Here’s a chart of what I’m thinking:
...and, since we’re at it, I may as well list the big ideas, too:
• 2WD only. Specifically, RWD, with a dead axle in front. If an owner wanted to later convert to 4WD, that should be totally possible, though. Along with this, all skidplates and related off-road enhancing parts will be deleted, too. They can always be bought separately and added later!
• Very basic drivetrain. Engines offered will be FCA’s 2.8-liter diesel and whatever 4-banger gas motor is cheapest and can be made to fit. Maybe the base Multiair from the Fiat 500?
Transmissions will be manual by default (whatever’s cheapest in the parts bin that fits) and an optional automatic, the 4-speed one from the early JKs.

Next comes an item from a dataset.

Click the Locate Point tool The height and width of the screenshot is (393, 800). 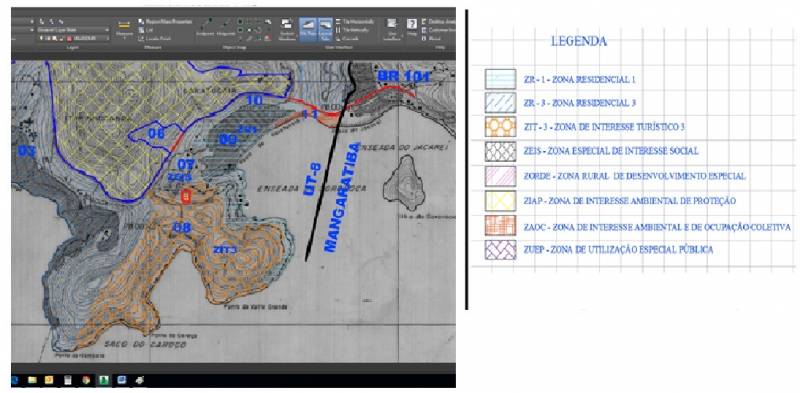[x=154, y=38]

• Plain, cheap sealed-beam headlights. The Euro-market Wranglers already use these. Replacements are under $10 from Pep Boys or even some grocery stores.
• Use those dirt-cheap old trailer-grade Jeep taillights. You know, the standard box taillight.

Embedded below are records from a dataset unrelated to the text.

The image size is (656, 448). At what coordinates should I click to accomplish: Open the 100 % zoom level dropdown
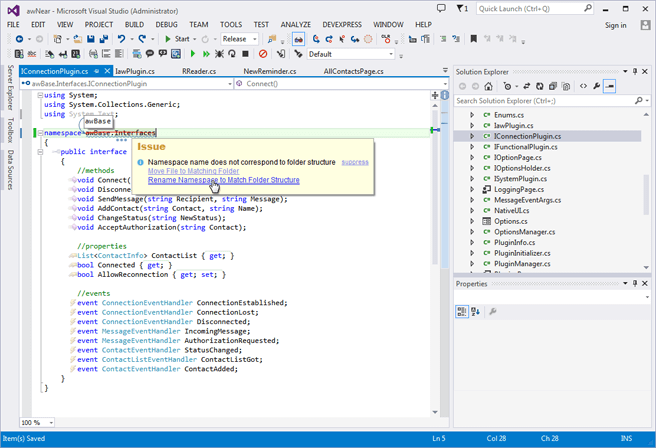click(37, 423)

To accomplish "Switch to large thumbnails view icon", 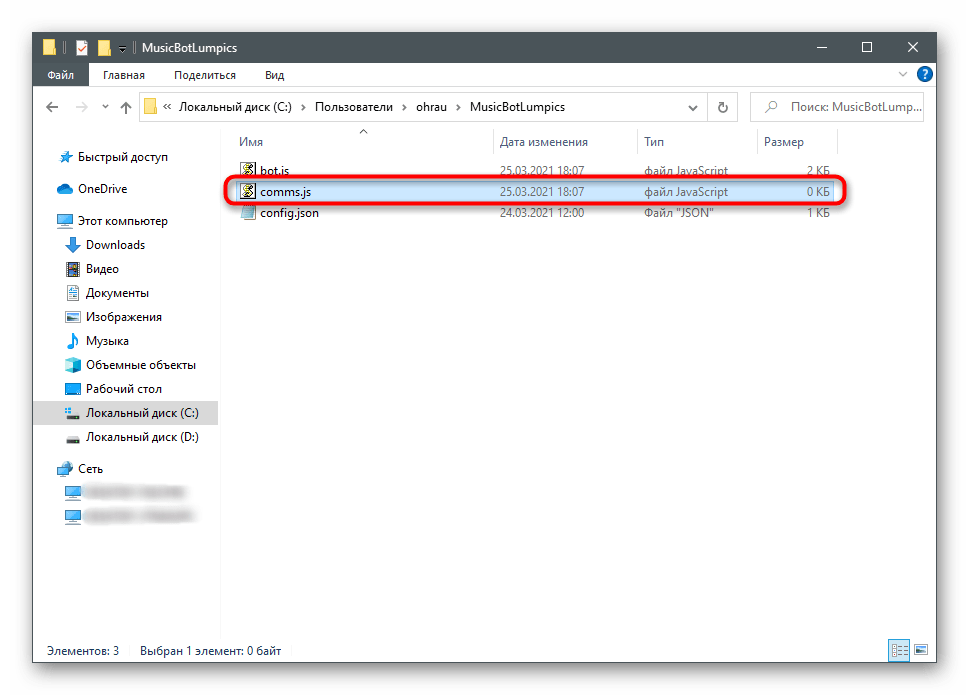I will click(921, 650).
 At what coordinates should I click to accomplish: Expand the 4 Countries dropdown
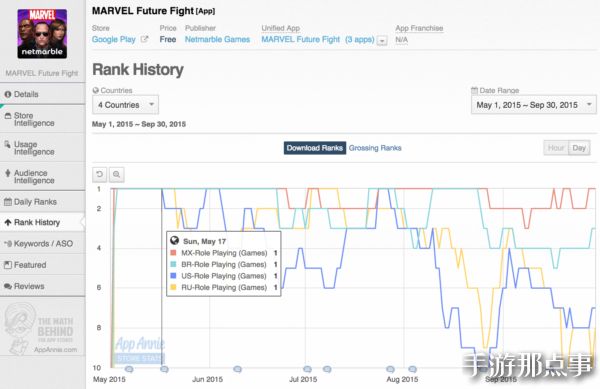(x=126, y=105)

• Yank the entire center stack. There’s a lot of complicated and expensive electronics in there. Take it all out. Leave a basic plastic housing with a double-DIN mounting hole, and that’s about it. Offer an optional cell phone charger/holder/speaker setup for the center console and that’ll do most of what you need.
Oh, and A/C is an option now, too, but we’ll keep the heater. Just minus any fancy climate control system beyond a LO-MED-HI switch or something.

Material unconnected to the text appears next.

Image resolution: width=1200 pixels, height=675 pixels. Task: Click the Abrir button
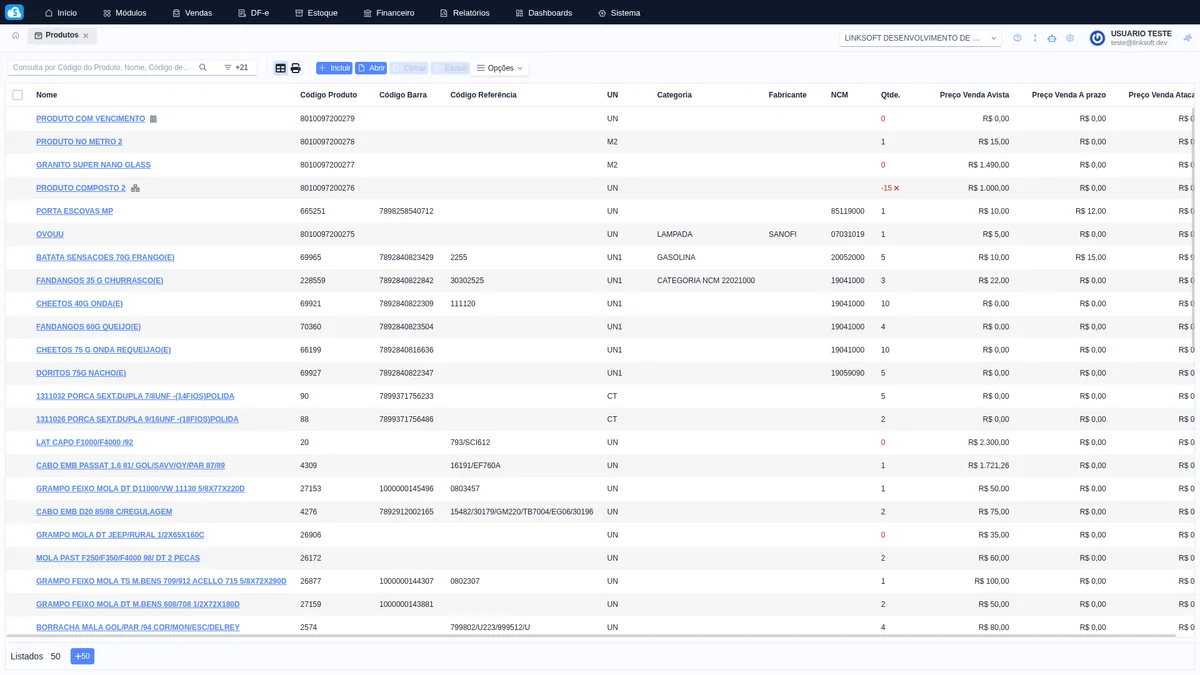pyautogui.click(x=371, y=68)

• Yank as much out of the interior as possible. Like I said, the Wrangler is one of the few cars that can actually be really stripped down, so let’s do it. No carpets, just optional rubber mats, no interior door panels, even the rear bench seat is an option.
• Half-doors and soft top standard. This means the only glass is the windshield, the mostly flat windshield, even. Full doors and the already-developed plastic roof/rear cap are optional, as are options from many aftermarket suppliers.
• Simple metal beam replaces complex rubber/plastic/metal bumpers. I’m thinking essentially like what was seen on the Jeep Salute concept, maybe minus the tow hooks.
• Steelies, basic tires replace alloy wheels and off-road tires. Again, this could be upgraded by the owner later on, if they wanted.
• Delete more stuff! Spare tire is optional. No proximity keys. Maybe even no outside lock on the passenger’s side door. Some panels are just matte black, like the face, doors, and rear cargo door.
• It’ll still have airbags and all the necessary safety equipment, of course. So don’t worry there. Every basic safety feature from the current Wrangler that can be kept, should be kept. Safety and a warranty are going to be crucial to competing with used cars.
Let’s be honest, the Wrangler is already likely the most basic car you can buy today, it just comes with a bunch of fancy crap tacked on. Get rid of all that and you’re left with something that still has that essential Jeep character, just stripped to the absolute basics.
So, who would buy a car like this? I think a surprising number of people would find this appealing. If it could be sold for the conceptually-important price of $9999, it would be the cheapest car available in America, and with the Diesel, would be efficient, too.
These Cheapjeeps would be fantastic for fleet use, too: delivery vehicles (without the optional back seat, it’s like a little trucklet), hard-wearing car-sharing vehicles for companies like ZipCar (maybe with A/C and the full doors and hardtop).
They’d be great for service vehicles for companies, great for plumbers, gardeners, and other mobile tradespeople, with the top down great for tourism/resort use, pretty much anything that needs a car of some sort, the Cheapjeep could do it. Cheaper, and jeepier.
For people who just need good, basic transportation, a dirt-cheap stripper Jeep could fill that role as well as a Mirage or a Spark, but with more character and less cheap-car stigma, real or imagined. It could be an ideal first car for a high-school kid, able to be easily hosed out when disgusting things happen inside, and with plastic fenders to be forgiving of the inevitable new-driver mishaps.